This is really getting into more of authorial intent vs. readers response territory. Once an author has written a story for others to read, regardless of what the author may or may not have intended to say, readers will get out of it whatever they will. This isn't the authors "fault" for not anticipating every possible reaction, obviously nobody could possibly anticipate everything. And even a writer can change their own views on a given piece they themselves wrote over time. Regardless of the authors intentions, the readers response is going to be up to their own interpretation, which does not mean they are reading "more into things" and is no less valid. This is just a natural part of art, everyone will have their own interpretation. And when analyzing any given piece, I'd say it is important to consider both the authors intent as well as the readers response.
In any case, I'm not sure it's reasonable to take alien robots and Jhiaxus's mad science and read any real-world implications from that. Others disagree, obviously.

DATA EXTRACT:

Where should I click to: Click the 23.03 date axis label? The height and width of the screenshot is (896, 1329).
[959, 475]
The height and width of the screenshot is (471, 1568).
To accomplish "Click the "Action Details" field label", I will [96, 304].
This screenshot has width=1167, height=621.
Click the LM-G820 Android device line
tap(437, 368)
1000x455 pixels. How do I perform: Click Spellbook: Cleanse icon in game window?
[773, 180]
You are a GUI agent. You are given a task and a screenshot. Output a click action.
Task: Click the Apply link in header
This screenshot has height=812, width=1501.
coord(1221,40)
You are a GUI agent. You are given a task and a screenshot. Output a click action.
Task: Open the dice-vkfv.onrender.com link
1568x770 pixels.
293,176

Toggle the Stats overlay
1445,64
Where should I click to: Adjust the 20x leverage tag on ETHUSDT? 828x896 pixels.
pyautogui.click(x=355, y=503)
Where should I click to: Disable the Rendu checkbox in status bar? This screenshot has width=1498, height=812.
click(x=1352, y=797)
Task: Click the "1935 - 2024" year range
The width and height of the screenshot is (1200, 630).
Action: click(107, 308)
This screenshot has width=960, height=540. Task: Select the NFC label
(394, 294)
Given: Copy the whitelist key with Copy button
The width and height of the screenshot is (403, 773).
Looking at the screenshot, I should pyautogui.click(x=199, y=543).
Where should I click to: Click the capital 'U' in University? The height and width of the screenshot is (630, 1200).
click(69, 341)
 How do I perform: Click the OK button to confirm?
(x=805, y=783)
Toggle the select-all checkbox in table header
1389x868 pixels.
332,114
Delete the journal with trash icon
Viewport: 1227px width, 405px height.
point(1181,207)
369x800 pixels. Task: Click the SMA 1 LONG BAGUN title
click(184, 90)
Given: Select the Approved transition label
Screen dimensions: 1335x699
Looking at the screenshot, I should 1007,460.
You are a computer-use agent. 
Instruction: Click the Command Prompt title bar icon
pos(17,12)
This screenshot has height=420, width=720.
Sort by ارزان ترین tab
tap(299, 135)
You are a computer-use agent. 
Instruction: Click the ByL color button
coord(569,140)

YOUR TASK:
In the passage on authorial intent and reader response, what does the writer say is important to consider when analyzing any given piece?

SOLUTION FOR THIS TASK:
Both the author's intent and the reader's response.